In a sector where speed, fluidity and personalisation have become unavoidable standards, the customer experience can no longer be dissociated from logistics execution. The case of JD Sports, presented at One to One Retail E-Commerce, is a concrete demonstration of this: to meet the challenges of growth and demanding customer requirements, the retailer has made OneStock Distributed Order Management (DOM) the foundation of an ambitious omnichannel transformation.
A unified vision for a hypergrowth group
In front of an audience of decision-makers, Johan Benoualid (OneStock), Georges Correia (JD Sports) and Olivier Godard (JD Sports) presented a global overhaul project aimed at simplifying an ecosystem that had become complex: multi-brand, multi-country, multi-source of stock.
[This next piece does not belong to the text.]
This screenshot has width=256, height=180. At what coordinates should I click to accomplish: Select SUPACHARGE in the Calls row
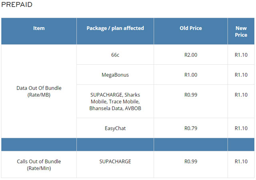pos(115,162)
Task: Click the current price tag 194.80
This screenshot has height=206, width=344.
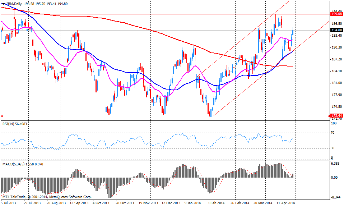Action: tap(336, 30)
JD Sports was built up through numerous international acquisitions, resulting in an accumulation of heterogeneous IT systems, warehouses operating in silos and fragmented business processes. This model, effective in the short term for growth, had reached its limits in terms of operational efficiency, customer consistency and centralised management.
Added to this was growing pressure: digital was becoming the main channel for a young, demanding, mobile customer base. Reducing friction between channels, guaranteeing product availability in real time and offering ultra-flexible delivery options were becoming essential.
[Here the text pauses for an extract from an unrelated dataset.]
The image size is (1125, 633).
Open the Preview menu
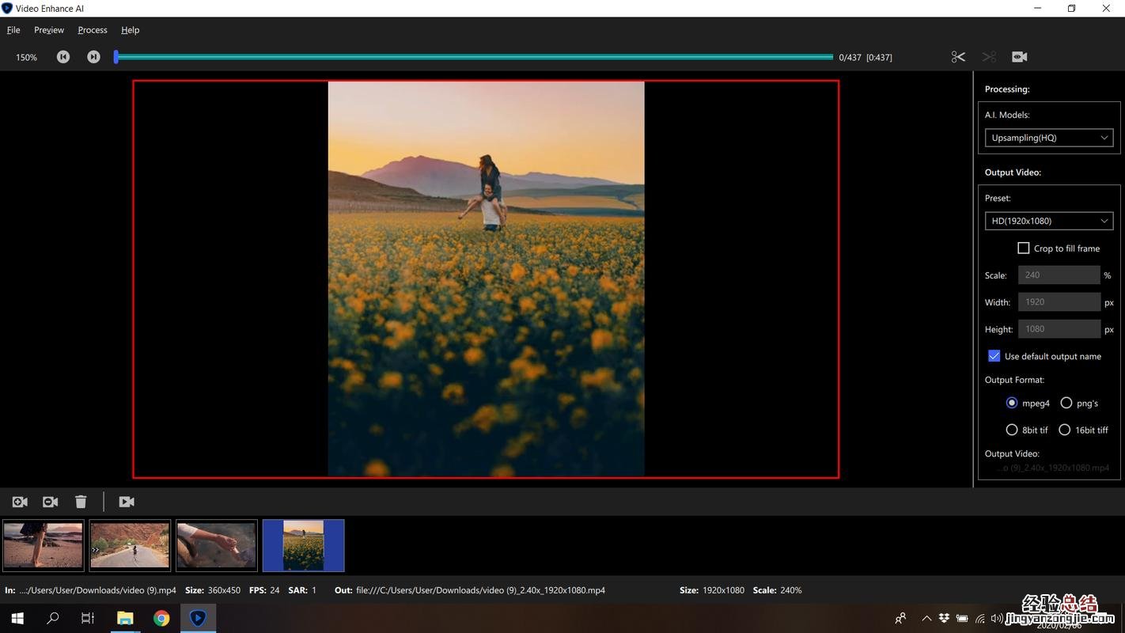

The challenge? To reconcile operational agility and international scalability. By integrating a highly configurable DOM, JD Sports has unified its flows, synchronised stocks (current and future) and offered a single view on a global scale. This standardisation made it possible to overcome the limits of customised systems, while guaranteeing rapid, controlled implementation in a variety of regional contexts: 3 months in Malaysia, 12 months in the UK.

The customer promise as a strategic pillar
1. Real-time product availability
The DOM has established itself as the heart of an ambitious omnichannel strategy at JD Sports: giving each customer access to all available stock, whether in the warehouse or in shop, in the country or abroad. This global view of stock, displayed right from the product page, also includes future availability, offering total transparency on what can actually be delivered: from where, how, and within what timeframe.
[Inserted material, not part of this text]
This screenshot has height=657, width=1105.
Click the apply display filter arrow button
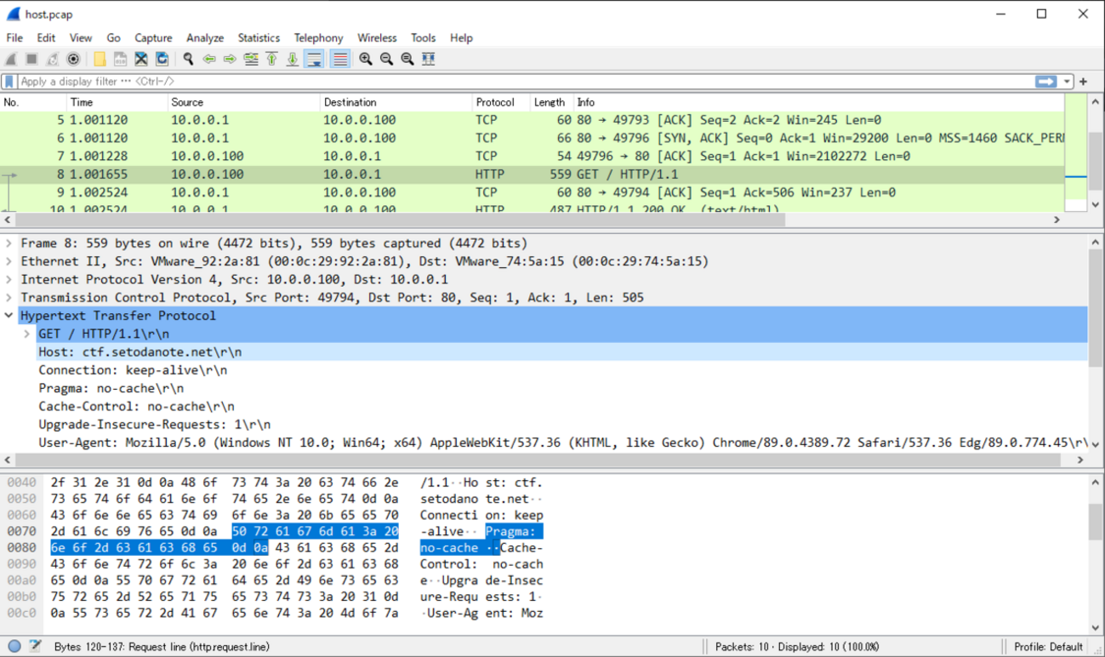tap(1045, 82)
This capacity feeds into reliable, contextualised delivery promises, dynamically constructed on the basis of multiple criteria: speed, proximity of stock, logistical competitiveness, or the operational capacity of a given preparation point. OMS then orchestrates each order towards the best possible source, taking account of performance on the ground in real time.
This mechanism requires a robust technical infrastructure: the system handles up to 1,400 promise calls per second, with a response time of less than 250 ms, guaranteeing a smooth experience even during busy periods.
2. Faster delivery
The ability to deliver faster and more reliably is a key competitive factor today. JD Sports responds by intelligently orchestrating orders through an extensive and agile logistics execution network.
This dynamic logic activates the right omnichannel paths at the right time: Click and Collect express, Same-day delivery, etc. The challenge? To meet the expectations of ultra-connected customers, while optimising logistics costs.
The concrete result: delivery times cut in half, sometimes from 5 to 2 days, depending on the configuration, without compromising margins.
3. An enhanced in-store experience
This new model transforms the entire retail organisation. Shops are becoming local logistics hubs that can be used on demand. Shop teams can order a product for a customer that is not on the shelves via mPOS, ensuring conversion even if the product is out of stock. The DOM adds value in this way:
- Local sales (the shop is still counted as a point of sale)
- Reduced delivery times (from 5 to sometimes 2 days)
- Lower return rates, by improving the accuracy of the promise.
Shops, which are often seen as cost centres in traditional models, become agile relays in the supply chain, contributing directly to improving the customer experience and optimising the economics of the omnichannel journey.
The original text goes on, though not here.